Input material ->

((

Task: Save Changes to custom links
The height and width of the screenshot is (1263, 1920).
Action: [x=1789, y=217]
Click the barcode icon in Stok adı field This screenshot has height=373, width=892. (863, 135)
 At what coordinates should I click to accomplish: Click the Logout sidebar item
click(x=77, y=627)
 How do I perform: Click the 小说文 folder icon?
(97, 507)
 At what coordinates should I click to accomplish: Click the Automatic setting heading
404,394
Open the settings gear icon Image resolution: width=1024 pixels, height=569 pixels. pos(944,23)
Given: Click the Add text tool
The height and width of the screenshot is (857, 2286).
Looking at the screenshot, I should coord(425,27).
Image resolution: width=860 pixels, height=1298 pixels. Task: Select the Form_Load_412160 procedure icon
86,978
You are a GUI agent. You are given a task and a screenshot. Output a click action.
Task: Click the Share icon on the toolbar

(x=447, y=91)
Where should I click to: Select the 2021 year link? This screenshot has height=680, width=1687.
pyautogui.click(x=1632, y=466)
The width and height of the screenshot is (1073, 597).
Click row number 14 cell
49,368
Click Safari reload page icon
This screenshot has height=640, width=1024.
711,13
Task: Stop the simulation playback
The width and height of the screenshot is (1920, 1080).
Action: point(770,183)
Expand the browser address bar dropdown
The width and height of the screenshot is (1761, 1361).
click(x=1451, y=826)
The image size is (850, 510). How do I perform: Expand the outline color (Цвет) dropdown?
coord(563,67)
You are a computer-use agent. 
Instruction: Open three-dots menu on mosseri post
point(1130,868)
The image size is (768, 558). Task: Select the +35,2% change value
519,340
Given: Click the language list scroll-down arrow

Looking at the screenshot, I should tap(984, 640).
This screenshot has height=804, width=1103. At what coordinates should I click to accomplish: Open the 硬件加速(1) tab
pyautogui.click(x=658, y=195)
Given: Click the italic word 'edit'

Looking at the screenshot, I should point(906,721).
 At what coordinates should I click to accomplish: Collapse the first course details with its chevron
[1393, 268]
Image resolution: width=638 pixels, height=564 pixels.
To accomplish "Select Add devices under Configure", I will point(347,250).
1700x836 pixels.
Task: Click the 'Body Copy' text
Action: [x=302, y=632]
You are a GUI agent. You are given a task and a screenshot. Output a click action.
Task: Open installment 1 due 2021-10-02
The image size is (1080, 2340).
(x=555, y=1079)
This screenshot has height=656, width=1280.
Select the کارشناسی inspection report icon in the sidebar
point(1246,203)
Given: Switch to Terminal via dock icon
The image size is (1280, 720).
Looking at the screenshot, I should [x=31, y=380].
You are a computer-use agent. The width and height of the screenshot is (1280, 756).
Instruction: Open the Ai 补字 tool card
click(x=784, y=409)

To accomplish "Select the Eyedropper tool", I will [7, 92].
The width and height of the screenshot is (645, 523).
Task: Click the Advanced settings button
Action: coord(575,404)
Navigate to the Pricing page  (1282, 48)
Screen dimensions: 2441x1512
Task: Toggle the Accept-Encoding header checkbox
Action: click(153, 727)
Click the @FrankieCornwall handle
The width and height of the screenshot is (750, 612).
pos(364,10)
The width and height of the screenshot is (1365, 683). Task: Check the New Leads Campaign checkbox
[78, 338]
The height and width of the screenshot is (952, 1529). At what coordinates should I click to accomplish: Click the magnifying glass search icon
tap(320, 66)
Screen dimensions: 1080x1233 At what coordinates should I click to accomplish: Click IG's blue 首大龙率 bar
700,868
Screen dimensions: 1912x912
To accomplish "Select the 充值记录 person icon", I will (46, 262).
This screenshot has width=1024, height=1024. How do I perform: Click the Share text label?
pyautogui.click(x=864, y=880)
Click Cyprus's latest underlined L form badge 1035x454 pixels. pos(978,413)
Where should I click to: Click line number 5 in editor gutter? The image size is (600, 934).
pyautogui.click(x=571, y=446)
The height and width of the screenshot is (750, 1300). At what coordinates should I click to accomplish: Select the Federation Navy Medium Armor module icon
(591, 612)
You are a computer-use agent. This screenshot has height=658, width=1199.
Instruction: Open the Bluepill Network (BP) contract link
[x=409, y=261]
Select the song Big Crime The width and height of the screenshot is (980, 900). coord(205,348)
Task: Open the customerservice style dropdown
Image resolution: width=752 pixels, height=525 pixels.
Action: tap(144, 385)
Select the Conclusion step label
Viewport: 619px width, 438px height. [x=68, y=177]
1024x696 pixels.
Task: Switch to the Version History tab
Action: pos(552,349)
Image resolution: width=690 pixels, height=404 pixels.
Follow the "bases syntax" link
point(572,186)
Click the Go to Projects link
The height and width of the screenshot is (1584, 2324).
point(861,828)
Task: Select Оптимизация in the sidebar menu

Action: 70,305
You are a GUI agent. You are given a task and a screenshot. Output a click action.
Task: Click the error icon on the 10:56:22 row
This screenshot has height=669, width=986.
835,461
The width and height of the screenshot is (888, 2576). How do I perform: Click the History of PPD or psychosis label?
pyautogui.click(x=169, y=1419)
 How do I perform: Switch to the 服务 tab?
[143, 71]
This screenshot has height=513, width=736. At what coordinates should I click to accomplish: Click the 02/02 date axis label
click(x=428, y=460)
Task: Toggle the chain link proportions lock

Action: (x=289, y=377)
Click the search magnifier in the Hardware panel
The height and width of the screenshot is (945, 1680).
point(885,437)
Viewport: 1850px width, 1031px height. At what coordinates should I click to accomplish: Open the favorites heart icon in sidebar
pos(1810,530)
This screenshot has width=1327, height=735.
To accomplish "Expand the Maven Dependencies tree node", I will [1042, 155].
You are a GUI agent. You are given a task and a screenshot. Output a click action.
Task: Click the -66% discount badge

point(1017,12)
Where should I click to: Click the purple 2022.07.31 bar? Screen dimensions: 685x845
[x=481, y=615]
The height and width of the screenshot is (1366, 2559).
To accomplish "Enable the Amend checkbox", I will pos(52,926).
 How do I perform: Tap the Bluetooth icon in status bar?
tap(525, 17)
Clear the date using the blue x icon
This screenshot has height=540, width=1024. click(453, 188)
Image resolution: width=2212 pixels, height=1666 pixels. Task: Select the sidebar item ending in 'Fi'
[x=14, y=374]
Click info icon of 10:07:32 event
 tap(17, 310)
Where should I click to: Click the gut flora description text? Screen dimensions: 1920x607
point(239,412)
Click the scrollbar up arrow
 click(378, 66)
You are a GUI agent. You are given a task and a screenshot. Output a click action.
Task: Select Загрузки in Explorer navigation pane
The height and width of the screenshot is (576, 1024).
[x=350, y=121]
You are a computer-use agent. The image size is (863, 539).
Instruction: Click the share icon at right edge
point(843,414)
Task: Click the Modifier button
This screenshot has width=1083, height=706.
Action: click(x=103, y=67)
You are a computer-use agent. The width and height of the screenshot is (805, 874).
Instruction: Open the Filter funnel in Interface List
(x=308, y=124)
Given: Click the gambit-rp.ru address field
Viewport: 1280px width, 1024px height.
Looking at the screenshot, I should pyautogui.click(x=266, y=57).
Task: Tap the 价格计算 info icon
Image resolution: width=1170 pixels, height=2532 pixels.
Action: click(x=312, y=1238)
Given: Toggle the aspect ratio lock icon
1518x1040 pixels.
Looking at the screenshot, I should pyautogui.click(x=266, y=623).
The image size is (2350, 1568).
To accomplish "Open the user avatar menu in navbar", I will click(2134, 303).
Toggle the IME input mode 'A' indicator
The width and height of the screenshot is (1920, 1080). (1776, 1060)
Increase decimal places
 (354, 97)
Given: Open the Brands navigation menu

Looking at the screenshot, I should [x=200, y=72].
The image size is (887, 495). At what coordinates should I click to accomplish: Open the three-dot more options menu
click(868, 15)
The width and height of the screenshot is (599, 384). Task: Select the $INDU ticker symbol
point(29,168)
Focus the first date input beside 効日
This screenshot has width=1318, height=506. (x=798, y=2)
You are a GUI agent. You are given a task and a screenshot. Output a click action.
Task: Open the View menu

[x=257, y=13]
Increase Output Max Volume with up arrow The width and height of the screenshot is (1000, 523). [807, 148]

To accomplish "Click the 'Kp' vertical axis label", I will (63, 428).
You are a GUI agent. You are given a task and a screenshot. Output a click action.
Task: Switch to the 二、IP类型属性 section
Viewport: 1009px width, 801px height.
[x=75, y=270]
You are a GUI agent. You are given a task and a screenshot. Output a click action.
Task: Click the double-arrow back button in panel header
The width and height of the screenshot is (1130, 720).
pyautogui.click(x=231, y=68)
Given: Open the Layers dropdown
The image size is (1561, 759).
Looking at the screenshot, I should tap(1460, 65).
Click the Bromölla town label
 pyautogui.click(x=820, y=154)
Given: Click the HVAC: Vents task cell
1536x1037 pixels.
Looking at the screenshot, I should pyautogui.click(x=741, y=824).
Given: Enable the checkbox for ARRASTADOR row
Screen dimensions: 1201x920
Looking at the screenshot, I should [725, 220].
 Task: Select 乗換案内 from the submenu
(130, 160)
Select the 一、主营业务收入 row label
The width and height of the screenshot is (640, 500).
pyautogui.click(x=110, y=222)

))

Task objective -> Copy the items above word for word, from the line with "Given: Click the Add text tool" to the line with "point(1246,203)", including both of those lines.

Exercise result ->
Given: Click the Add text tool
The height and width of the screenshot is (857, 2286).
Looking at the screenshot, I should coord(425,27).
Image resolution: width=860 pixels, height=1298 pixels. Task: Select the Form_Load_412160 procedure icon
86,978
You are a GUI agent. You are given a task and a screenshot. Output a click action.
Task: Click the Share icon on the toolbar

(x=447, y=91)
Where should I click to: Select the 2021 year link? This screenshot has height=680, width=1687.
pyautogui.click(x=1632, y=466)
The width and height of the screenshot is (1073, 597).
Click row number 14 cell
49,368
Click Safari reload page icon
This screenshot has height=640, width=1024.
711,13
Task: Stop the simulation playback
The width and height of the screenshot is (1920, 1080).
Action: point(770,183)
Expand the browser address bar dropdown
The width and height of the screenshot is (1761, 1361).
click(x=1451, y=826)
The image size is (850, 510). How do I perform: Expand the outline color (Цвет) dropdown?
coord(563,67)
You are a computer-use agent. 
Instruction: Open three-dots menu on mosseri post
point(1130,868)
The image size is (768, 558). Task: Select the +35,2% change value
519,340
Given: Click the language list scroll-down arrow

Looking at the screenshot, I should tap(984, 640).
This screenshot has height=804, width=1103. At what coordinates should I click to accomplish: Open the 硬件加速(1) tab
pyautogui.click(x=658, y=195)
Given: Click the italic word 'edit'

Looking at the screenshot, I should point(906,721).
 At what coordinates should I click to accomplish: Collapse the first course details with its chevron
[1393, 268]
Image resolution: width=638 pixels, height=564 pixels.
To accomplish "Select Add devices under Configure", I will point(347,250).
1700x836 pixels.
Task: Click the 'Body Copy' text
Action: [x=302, y=632]
You are a GUI agent. You are given a task and a screenshot. Output a click action.
Task: Open installment 1 due 2021-10-02
The image size is (1080, 2340).
(x=555, y=1079)
This screenshot has height=656, width=1280.
Select the کارشناسی inspection report icon in the sidebar
point(1246,203)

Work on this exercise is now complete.